═════ DATA TO EXAMINE

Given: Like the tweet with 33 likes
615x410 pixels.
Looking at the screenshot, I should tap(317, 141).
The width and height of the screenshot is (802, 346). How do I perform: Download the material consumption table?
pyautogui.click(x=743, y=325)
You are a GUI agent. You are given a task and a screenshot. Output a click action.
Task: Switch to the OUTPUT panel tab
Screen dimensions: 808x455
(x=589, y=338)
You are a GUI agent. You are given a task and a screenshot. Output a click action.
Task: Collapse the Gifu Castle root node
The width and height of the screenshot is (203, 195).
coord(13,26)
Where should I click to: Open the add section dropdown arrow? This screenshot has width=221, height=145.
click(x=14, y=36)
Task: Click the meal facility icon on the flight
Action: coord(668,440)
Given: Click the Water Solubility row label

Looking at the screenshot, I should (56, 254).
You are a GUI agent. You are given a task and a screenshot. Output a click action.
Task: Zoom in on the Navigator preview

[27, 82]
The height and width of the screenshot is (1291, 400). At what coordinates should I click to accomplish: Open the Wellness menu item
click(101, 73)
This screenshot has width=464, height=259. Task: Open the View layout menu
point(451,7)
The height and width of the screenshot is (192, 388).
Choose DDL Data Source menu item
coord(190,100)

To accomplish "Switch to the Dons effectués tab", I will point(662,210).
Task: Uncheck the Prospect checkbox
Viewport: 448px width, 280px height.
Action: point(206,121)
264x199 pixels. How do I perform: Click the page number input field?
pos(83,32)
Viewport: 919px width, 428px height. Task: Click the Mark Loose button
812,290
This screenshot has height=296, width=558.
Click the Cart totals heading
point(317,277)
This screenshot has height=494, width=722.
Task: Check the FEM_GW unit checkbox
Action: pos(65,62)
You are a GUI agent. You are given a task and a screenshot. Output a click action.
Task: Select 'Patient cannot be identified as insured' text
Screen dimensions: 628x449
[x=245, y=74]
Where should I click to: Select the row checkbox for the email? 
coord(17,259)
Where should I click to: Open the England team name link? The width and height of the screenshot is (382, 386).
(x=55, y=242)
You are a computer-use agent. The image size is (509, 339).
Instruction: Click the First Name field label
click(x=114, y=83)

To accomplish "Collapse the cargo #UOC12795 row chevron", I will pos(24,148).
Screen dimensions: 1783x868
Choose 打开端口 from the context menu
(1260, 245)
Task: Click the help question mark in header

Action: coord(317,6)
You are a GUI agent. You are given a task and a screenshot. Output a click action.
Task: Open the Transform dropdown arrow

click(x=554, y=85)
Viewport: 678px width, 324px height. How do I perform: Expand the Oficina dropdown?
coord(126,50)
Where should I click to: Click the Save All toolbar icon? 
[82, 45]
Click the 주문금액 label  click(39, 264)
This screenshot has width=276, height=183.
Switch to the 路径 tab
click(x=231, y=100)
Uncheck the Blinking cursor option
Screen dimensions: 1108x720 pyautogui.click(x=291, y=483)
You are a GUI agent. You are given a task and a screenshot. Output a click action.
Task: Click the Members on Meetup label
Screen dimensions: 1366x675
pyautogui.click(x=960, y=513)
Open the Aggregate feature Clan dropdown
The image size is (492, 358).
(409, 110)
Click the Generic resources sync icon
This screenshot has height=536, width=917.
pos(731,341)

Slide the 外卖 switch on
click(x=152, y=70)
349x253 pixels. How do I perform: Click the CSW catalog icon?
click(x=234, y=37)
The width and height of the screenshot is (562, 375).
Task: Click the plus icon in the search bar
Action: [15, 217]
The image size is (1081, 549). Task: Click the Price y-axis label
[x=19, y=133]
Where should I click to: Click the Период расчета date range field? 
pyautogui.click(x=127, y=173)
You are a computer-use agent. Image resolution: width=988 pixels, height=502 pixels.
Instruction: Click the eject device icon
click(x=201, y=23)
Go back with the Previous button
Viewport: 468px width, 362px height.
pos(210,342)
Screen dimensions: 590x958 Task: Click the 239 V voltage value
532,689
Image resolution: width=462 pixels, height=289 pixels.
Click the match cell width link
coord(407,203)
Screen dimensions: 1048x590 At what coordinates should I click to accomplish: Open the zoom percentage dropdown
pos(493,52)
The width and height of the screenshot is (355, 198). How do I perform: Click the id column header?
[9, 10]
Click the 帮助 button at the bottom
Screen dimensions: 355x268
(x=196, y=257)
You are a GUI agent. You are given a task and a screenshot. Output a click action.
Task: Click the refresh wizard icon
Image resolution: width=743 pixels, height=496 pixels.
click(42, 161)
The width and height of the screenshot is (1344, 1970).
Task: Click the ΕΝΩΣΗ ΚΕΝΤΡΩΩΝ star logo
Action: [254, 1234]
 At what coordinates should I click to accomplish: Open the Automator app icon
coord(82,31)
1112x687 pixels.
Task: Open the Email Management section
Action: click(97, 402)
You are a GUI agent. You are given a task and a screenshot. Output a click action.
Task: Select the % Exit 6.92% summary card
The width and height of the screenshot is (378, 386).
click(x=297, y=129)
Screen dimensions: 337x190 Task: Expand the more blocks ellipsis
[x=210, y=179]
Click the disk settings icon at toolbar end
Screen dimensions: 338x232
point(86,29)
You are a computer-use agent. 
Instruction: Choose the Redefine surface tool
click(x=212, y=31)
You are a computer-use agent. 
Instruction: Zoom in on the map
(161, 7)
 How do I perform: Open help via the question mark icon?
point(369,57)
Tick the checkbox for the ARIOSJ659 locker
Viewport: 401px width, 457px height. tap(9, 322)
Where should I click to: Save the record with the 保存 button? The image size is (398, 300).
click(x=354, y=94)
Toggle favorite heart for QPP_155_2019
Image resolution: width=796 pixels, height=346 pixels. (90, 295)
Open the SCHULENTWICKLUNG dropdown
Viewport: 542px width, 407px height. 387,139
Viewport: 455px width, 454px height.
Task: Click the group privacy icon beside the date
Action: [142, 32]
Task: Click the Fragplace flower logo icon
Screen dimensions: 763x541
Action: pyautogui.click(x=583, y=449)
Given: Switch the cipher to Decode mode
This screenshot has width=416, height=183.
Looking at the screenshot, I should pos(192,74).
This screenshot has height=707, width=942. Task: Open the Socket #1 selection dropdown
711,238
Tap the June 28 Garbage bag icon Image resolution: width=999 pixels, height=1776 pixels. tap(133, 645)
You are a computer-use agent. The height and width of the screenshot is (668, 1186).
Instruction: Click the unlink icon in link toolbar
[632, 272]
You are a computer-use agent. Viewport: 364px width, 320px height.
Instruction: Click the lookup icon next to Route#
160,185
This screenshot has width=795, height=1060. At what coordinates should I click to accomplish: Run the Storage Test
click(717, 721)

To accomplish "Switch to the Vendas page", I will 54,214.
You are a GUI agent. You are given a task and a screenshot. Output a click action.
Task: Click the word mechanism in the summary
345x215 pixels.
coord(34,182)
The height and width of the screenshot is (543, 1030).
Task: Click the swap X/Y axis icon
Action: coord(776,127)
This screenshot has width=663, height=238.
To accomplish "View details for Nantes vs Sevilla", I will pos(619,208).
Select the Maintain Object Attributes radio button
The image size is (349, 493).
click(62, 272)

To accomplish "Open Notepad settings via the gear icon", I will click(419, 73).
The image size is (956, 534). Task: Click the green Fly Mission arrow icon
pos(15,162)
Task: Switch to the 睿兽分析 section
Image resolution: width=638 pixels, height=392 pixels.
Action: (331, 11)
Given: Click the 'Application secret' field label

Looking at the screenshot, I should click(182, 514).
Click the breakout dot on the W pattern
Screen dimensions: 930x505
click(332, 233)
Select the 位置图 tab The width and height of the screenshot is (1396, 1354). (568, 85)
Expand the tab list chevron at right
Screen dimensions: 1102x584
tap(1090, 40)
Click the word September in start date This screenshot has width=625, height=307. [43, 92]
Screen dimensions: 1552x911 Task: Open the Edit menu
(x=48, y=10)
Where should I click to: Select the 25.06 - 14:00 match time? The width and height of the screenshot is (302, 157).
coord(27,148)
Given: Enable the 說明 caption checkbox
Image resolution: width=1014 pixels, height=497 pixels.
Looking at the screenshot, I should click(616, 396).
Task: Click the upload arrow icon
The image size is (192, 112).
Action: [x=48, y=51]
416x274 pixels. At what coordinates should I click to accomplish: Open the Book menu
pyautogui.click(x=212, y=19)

══════════

WHAT THE TASK ASKS:
Only the lines above from the line containing "Screen dimensions: 355x268" through the line containing "You are a computer-use agent. Viewport: 364px" should be retyped, exactly and with both ends included.

OUTPUT OF THE TASK:
Screen dimensions: 355x268
(x=196, y=257)
You are a GUI agent. You are given a task and a screenshot. Output a click action.
Task: Click the refresh wizard icon
Image resolution: width=743 pixels, height=496 pixels.
click(42, 161)
The width and height of the screenshot is (1344, 1970).
Task: Click the ΕΝΩΣΗ ΚΕΝΤΡΩΩΝ star logo
Action: [254, 1234]
 At what coordinates should I click to accomplish: Open the Automator app icon
coord(82,31)
1112x687 pixels.
Task: Open the Email Management section
Action: click(97, 402)
You are a GUI agent. You are given a task and a screenshot. Output a click action.
Task: Select the % Exit 6.92% summary card
The width and height of the screenshot is (378, 386).
click(x=297, y=129)
Screen dimensions: 337x190 Task: Expand the more blocks ellipsis
[x=210, y=179]
Click the disk settings icon at toolbar end
Screen dimensions: 338x232
point(86,29)
You are a computer-use agent. 
Instruction: Choose the Redefine surface tool
click(x=212, y=31)
You are a computer-use agent. 
Instruction: Zoom in on the map
(161, 7)
 How do I perform: Open help via the question mark icon?
point(369,57)
Tick the checkbox for the ARIOSJ659 locker
Viewport: 401px width, 457px height. tap(9, 322)
Where should I click to: Save the record with the 保存 button? The image size is (398, 300).
click(x=354, y=94)
Toggle favorite heart for QPP_155_2019
Image resolution: width=796 pixels, height=346 pixels. (90, 295)
Open the SCHULENTWICKLUNG dropdown
Viewport: 542px width, 407px height. 387,139
Viewport: 455px width, 454px height.
Task: Click the group privacy icon beside the date
Action: [142, 32]
Task: Click the Fragplace flower logo icon
Screen dimensions: 763x541
Action: pyautogui.click(x=583, y=449)
Given: Switch the cipher to Decode mode
This screenshot has width=416, height=183.
Looking at the screenshot, I should pos(192,74).
This screenshot has height=707, width=942. Task: Open the Socket #1 selection dropdown
711,238
Tap the June 28 Garbage bag icon Image resolution: width=999 pixels, height=1776 pixels. tap(133, 645)
You are a computer-use agent. The height and width of the screenshot is (668, 1186).
Instruction: Click the unlink icon in link toolbar
[632, 272]
You are a computer-use agent. Viewport: 364px width, 320px height.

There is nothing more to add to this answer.